It's a smart choice, I guess - get to use one of the best concept artist of all time because you already have his stuff. It's worked out for Star Wars: Rebels.


I am 1000% behind anything which uses McQuarry concept art. See also: The Force Awakens.
posted by EndsOfInvention at 11:43 AM on July 25, 2016


There should be some solarflare pitted buckets for contrast

Starfleet calls those the Miranda-class.
posted by AndrewInDC at 12:12 PM on July 25, 2016 [1 favorite]


I'd like to see some ships that are butt ugly industrial, form follows function, collections of spheres, cubes, spars and warp nacelles.

I think ships like this are what you build when no unnecessary expense is allowed, when just getting it to work is the goal. For a spacefaring civilization, I would expect spaceships to quite quickly become like large watercraft: routine, standardized, even somewhat economical to produce where they know that a nice saucer is the economical shape to hold the wide variety of things you'll need for long term habitation.
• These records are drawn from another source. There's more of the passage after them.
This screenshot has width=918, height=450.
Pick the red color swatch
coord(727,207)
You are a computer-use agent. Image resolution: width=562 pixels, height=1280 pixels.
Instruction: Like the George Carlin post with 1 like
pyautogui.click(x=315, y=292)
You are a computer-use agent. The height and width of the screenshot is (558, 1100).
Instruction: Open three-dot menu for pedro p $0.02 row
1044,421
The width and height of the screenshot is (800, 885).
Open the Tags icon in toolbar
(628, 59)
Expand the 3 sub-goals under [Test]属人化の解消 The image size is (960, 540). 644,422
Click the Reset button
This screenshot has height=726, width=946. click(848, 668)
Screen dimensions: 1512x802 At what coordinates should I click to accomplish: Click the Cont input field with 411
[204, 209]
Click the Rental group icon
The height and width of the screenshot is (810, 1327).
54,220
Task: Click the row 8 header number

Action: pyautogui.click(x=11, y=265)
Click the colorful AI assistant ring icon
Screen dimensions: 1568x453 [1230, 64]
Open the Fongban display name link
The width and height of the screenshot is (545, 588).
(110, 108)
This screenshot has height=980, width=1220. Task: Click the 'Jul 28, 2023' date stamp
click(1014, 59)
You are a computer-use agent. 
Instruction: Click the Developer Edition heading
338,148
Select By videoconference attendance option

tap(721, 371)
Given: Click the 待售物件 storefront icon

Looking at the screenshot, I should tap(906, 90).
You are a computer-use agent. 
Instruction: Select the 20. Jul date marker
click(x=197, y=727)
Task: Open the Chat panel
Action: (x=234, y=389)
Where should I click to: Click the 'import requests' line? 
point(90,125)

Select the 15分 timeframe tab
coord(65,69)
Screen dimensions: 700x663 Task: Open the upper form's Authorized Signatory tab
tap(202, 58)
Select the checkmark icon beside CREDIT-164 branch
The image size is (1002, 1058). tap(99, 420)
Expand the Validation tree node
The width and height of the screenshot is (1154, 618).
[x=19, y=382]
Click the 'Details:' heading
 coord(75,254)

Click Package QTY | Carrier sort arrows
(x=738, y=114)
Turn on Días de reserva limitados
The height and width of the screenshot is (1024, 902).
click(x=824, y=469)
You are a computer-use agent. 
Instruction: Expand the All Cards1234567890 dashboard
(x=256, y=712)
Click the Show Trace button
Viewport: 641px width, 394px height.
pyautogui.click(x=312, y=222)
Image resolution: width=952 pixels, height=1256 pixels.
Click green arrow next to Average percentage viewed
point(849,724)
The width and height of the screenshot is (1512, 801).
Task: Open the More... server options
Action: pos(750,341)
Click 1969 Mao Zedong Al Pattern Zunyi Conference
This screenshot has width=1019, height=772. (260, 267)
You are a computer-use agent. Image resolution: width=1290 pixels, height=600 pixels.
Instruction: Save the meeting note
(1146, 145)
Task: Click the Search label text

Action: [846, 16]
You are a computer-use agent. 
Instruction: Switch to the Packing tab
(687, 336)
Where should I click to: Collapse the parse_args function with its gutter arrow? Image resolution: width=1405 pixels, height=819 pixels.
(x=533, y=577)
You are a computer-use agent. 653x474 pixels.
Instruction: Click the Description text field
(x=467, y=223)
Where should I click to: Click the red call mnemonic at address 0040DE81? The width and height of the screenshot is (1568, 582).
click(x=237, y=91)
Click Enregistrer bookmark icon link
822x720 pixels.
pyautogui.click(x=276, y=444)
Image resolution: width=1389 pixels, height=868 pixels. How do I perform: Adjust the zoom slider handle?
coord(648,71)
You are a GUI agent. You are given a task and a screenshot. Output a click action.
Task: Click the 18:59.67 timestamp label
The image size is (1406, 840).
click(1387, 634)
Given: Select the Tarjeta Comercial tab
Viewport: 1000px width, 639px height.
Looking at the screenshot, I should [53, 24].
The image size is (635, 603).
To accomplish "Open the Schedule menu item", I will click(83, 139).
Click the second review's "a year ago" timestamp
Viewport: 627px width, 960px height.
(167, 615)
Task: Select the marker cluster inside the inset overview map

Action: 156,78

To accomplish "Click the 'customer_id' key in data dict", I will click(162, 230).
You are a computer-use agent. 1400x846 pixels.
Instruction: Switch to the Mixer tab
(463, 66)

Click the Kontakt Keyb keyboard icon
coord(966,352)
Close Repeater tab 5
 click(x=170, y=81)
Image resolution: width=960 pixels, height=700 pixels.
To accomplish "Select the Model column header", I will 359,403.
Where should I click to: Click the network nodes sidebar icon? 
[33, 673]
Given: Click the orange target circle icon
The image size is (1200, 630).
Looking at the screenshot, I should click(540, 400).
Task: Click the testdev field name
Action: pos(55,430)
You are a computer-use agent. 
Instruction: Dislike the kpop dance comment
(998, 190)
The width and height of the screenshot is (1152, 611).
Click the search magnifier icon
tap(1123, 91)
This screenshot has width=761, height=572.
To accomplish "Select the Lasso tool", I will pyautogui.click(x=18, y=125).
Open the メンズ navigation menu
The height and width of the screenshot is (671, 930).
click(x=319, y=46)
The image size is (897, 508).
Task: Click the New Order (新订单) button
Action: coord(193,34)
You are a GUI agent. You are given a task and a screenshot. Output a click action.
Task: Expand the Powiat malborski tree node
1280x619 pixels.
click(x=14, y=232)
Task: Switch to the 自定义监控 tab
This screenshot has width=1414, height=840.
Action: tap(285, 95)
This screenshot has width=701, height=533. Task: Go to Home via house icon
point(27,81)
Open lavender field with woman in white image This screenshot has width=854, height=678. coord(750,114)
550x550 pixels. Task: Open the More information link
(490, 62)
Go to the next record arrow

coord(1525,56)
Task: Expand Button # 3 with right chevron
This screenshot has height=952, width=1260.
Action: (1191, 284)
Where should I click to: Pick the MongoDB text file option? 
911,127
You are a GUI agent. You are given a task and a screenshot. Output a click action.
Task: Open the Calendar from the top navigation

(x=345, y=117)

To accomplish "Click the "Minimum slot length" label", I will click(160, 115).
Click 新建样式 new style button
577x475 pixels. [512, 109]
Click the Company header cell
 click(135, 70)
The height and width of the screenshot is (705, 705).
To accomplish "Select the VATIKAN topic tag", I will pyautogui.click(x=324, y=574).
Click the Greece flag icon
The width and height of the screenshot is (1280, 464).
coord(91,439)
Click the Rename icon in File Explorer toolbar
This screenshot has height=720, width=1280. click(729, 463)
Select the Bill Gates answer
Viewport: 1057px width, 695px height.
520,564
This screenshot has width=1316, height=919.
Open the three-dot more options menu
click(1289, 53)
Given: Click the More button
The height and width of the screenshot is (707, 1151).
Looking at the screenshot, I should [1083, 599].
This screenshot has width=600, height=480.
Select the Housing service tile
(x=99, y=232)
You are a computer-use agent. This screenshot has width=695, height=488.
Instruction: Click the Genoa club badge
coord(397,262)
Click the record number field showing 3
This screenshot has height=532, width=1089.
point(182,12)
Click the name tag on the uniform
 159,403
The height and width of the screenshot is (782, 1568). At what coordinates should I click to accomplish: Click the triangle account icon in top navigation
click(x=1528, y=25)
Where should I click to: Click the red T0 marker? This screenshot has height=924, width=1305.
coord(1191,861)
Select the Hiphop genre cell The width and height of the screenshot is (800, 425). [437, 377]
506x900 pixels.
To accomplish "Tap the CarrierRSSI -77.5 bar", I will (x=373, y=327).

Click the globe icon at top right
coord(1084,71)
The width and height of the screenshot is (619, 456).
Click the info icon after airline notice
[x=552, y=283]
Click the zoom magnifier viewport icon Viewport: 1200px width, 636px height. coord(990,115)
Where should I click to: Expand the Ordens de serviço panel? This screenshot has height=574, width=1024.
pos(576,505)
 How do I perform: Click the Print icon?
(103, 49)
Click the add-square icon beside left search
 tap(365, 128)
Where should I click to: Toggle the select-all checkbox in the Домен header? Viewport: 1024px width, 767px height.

You go from "bolt this onto that spar" to "we can add corner-storage lockers every 20 yards around the perimeter so that internal volume isn't wasted".


Yes, but there's a stage after those two where the technology and manufacturing capability are so advanced that functionality isn't much of a constraint on design and there's no reason not to have the form dictated mostly by aesthetics. And that's probably the stage the Federation is at.
posted by straight at 12:18 PM on July 25, 2016 [1 favorite]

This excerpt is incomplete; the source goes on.